As of currently I have only read through half of the 7th adventure but it wouldn't surprise me to find out that it could play a hidden role in a later adventure (My players have kept the ring from the fire mages tomb in adventure 3 for a similar reason - though none were too pleased about the curse on the tomb that would have pretty much killed whoever touched it with no chance for survival). Even if the item has no particular plot benefit I was trying to think of something interesting to do with it (not necessarily powerful but just unique) as one of my players is a Dread Necromancer.


Secondly; I can clearly see what level the adventures are designed for but do the adventures assume that players will have allies traveling with them during the missions? Torrent is set to travel with them right from the start. Along the way they befriended/rescued Crystin and Tiljann as well and now have those three as a permanent addition. Katrina is written as spending her time in Lyceum to help with the PC's image but none of the other characters have any particular mention either way much past when they joined. [I did really like how the following adventure actually had side bars to handle Crystin's visions if she was there and would have liked to continue seeing some in later ones as well, but thats another topic]

Thanks in advance for any insights given on these two questions.


----------



## RangerWickett (Oct 19, 2009)

Oh, the cheese is a really obscure reference to a session from Piratecat's storyhour. He was going to have his party come upon a mighty treasure hoard, and he asked EN Worlders for suggestions for interesting magic items. One of the most amusing was a block of cheese that radiated intense magic, but had no apparent powers. 

So no, I had nothing at all in mind, other than to have something curious and odd in an otherwise serious adventure.

As for NPC allies, consider that 3e wasn't quite as precisely designed with balance in mind as 4e. When writing or editing, I generally tried to make sure the adventures were a reasonable challenge for a 4 PC group, with the assumption that if you had extra PCs or NPC allies, it is always easier to add new foes to up the challenge than it is to spontaneously scale down an existing enemy.


----------



## Primitive Screwhead (Oct 22, 2009)

RW, thanks for the information on the cheese.. I was wondering that as well.
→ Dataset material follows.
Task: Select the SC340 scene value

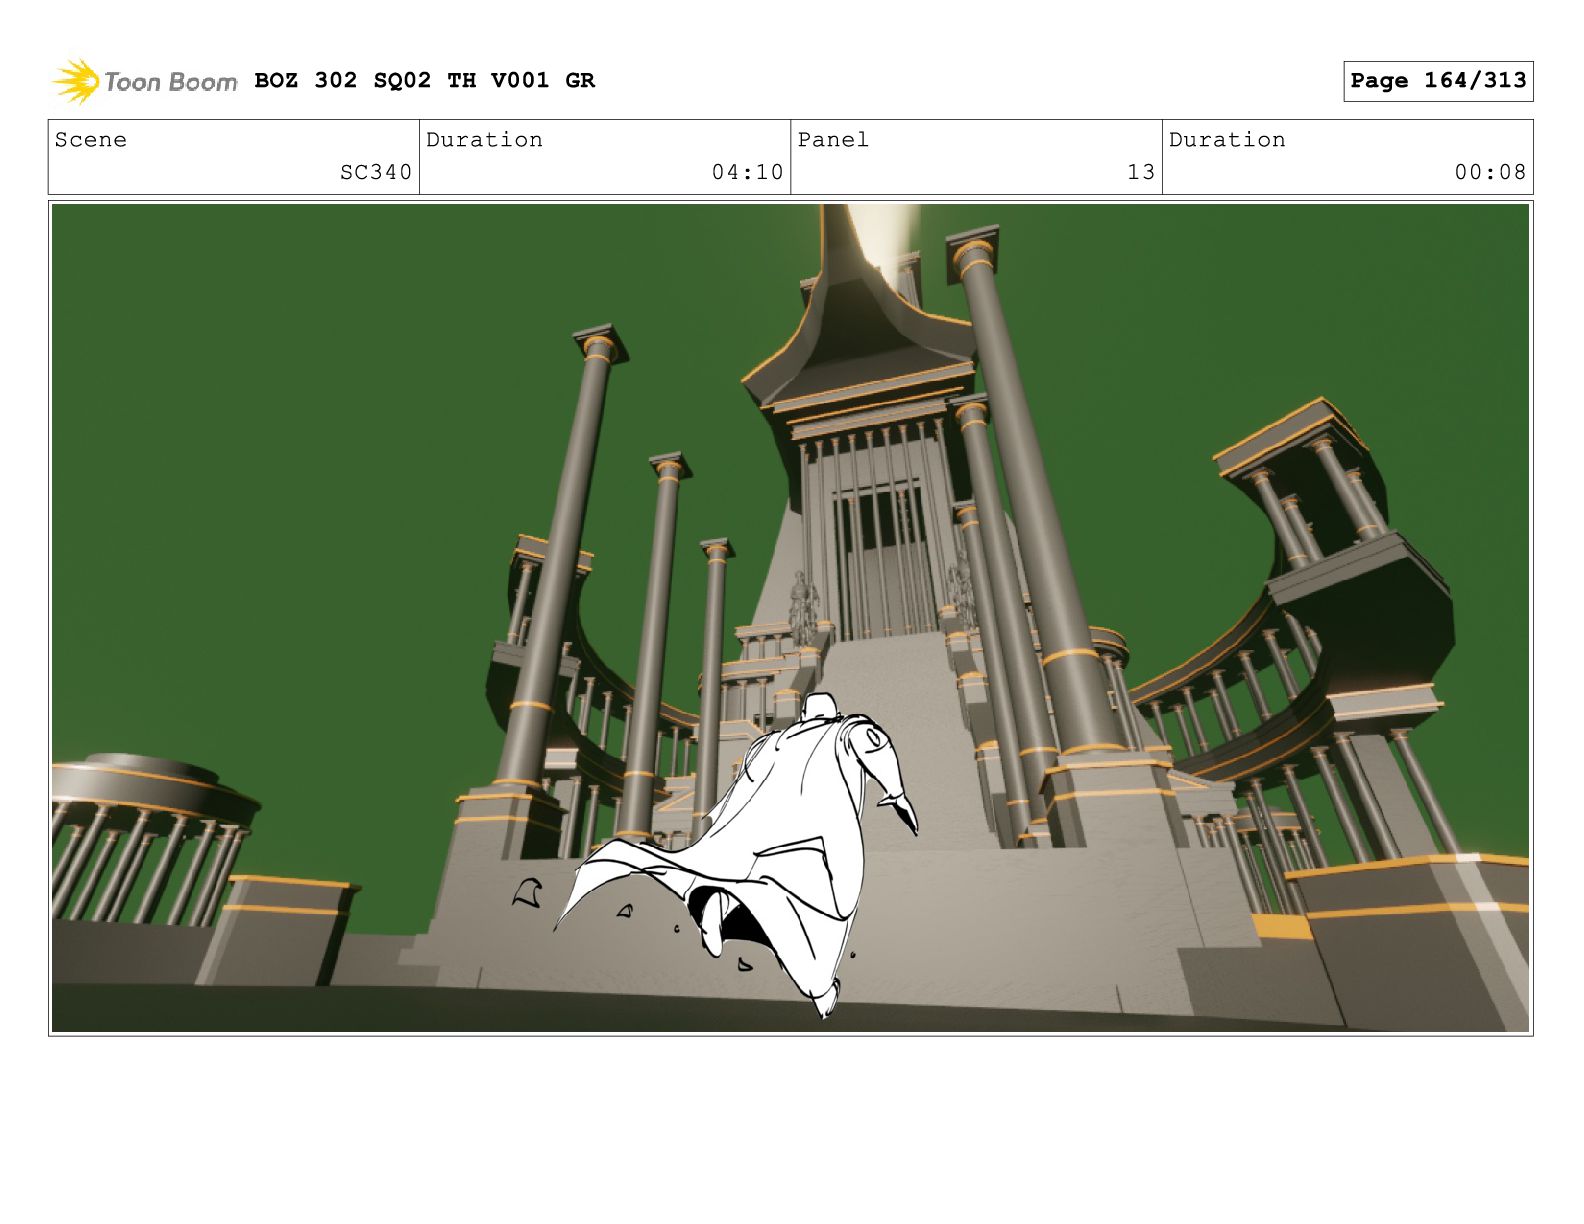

My players should be coming across it this coming friday..

However, I am not the type to have a completely unknown mystery consumable item because *someone* is bound to eat it and ask "so, what happens"... and I have arrived at a fun option for the Cheese.... still working on the exact 4e mechanics of it...

THe short of it:
[sblock]
  This cheese is meant as an epic, non-lich style of immortality.. of sorts.
It is used in a ritual in which the aging evil guy/gal suckers some young witless soul to partake in a special 'blessing' in which the young soul will gain lots of arcane power. In reality, the ritual is designed for the souls to swap bodies.

 Consumption of which slays the aging evil guy/gals body while slicing all but a tenuous thread to the soul. Using the force will and chutzpah, the soul traverses a small distance to the mostly willing target and forceably trades positions. This leaves the evil guy/gal in the young body and the young soul in the dead body.  The evil guy/gal usually makes sure the old body stays that way with a handy knife.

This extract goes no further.